» **REQUIRED WORK**:
1. Reproduce the jazz festival travel account word for word, starting at "So, I actually" and stopping after "torrent of words.".
2. Please write what follows in the account of the drive to the Sant'Anna Arresi Jazz Festival, picking up after its last sentence.

» **QUOTED PASSAGE**:
[START]
I know the Sulcis area only slightly, and that's why when I see the program of the Sant'Anna Arresi Jazz Festival, I think that finally going there will allow me to kill two birds with one stone with the sure conquest of Portopino.

The Comet is Coming are playing on September 5th, when I'm told it's three weeks away, and despite the early notice, I immediately book two tickets as soon as I can. I've been to some other musical events and have seen how easily they sell out. This year, every simple social event seems to have transformed into an epic happening due to the rarity of the offerings. I'll be out of the Kingdom for two weeks and don't want any nasty surprises. I was right: the day before the concert, the official sold-out announcement arrives, although for this Festival, many people tell me that's practically never happened before.

The journey of about 160 km to reach our destination begins in a warm post-nap afternoon. I have to pick up B halfway, who “lovingly” made me leave earlier without my knowledge and responds to my complaints with a “naaaa... you would have been late anyway.”

So, I actually arrive late (which means at the right time), but among chatting with the neighbors who are annoyed by my wrong-way entry, loading luggage into the car, waiting for B to turn off lights-lock the house and falsely declare a false start with a cry of “§%&#, I left the phone at home: let's go back!” we are officially and truly late. There are still 80 km to go, and I'm driving. I don't have any music in the car that I really feel like listening to, the USB stick with new mp3s no longer works, but B talks incessantly anyway, and so I laugh the whole time at the various stories of his summer on the edge of credibility. We haven't seen each other in almost two months, and he's a torrent of words.

The road to Sant'Anna Arresi through the Sulcis area is a continuous series of almost deserted villages that I only knew by name, 95% of the bars encountered (note: it's Saturday night) are closed, and I need a coffee and an ice cream. Now. We're in the splendid Sulcis scenery, with green and imposing mountains rising majestically around us, unexpected compared to the parched Campidano we just left behind, a civilized place where I might too easily have found a bar for coffee and ice cream. Ice cream perhaps not stored alongside fish and packaged recently, like in the last decade.
[END]
» **LISTED ENTRIES**:
[START]
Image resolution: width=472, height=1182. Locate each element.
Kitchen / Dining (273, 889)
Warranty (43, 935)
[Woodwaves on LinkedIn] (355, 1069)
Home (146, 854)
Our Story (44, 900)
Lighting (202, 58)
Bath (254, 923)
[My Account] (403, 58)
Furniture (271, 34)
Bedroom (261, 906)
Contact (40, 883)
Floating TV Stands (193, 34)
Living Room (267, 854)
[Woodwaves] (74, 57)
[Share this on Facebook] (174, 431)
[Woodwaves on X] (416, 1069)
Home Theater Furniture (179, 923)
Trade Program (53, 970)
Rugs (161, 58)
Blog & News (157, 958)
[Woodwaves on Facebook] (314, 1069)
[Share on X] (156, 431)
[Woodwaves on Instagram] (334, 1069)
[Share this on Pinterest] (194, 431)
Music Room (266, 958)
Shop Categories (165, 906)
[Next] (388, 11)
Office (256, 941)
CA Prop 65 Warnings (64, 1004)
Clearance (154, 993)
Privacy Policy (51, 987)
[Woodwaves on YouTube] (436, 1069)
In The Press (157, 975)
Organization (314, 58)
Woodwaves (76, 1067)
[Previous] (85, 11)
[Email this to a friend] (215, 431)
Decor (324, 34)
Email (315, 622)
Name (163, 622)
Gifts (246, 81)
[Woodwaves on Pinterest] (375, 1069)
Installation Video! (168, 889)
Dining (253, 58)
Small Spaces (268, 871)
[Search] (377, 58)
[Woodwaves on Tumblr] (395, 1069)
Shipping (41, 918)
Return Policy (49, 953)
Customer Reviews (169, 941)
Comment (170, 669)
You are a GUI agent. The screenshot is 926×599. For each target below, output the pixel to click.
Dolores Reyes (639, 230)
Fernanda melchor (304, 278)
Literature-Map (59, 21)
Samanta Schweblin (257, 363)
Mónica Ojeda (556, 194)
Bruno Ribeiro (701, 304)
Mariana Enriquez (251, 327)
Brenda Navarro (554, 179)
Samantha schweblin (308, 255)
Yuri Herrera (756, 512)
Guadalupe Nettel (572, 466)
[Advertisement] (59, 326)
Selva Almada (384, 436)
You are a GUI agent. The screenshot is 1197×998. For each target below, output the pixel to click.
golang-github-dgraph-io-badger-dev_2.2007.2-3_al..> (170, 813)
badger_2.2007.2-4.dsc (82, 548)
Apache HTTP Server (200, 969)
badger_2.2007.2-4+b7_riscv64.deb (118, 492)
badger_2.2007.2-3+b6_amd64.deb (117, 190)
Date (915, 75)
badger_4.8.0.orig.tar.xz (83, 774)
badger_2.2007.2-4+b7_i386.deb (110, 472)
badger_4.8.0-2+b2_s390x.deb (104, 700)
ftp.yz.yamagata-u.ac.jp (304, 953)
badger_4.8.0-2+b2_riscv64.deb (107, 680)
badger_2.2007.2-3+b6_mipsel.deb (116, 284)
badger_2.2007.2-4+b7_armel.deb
[END]
» **ANSWERS FOR THIS EXERCISE**:
1.
So, I actually arrive late (which means at the right time), but among chatting with the neighbors who are annoyed by my wrong-way entry, loading luggage into the car, waiting for B to turn off lights-lock the house and falsely declare a false start with a cry of “§%&#, I left the phone at home: let's go back!” we are officially and truly late. There are still 80 km to go, and I'm driving. I don't have any music in the car that I really feel like listening to, the USB stick with new mp3s no longer works, but B talks incessantly anyway, and so I laugh the whole time at the various stories of his summer on the edge of credibility. We haven't seen each other in almost two months, and he's a torrent of words.

2.
In Sant'Anna Arresi, after methodically getting lost upon entering the town, we ask for directions and easily reach the concert area. It's located in the upper part of the town, where the polished Nuraghe Arresi stands with its small green lawn next to the small church, whose access steps form the stands of the concert area. These steps wind like an isthmus over the sea towards the center of the small square where the stage has been set up, giving the pleasant feeling of being exactly “on” the stage, almost flying. There are no dividing elements between the audience and artists; the stage is very low, and I can almost see who is playing from above rather than the more traditional view from below. In recent years, I've noticed that at every concert, there is an increasing tendency to widen the distance between the audience and musicians, with high stages and steel barriers separating us from our idols, whose sweat we'd prefer to smell and maybe catch a bit of spittle rather than perceiving them at a “postcard” distance in the name of some unclear security to safeguard.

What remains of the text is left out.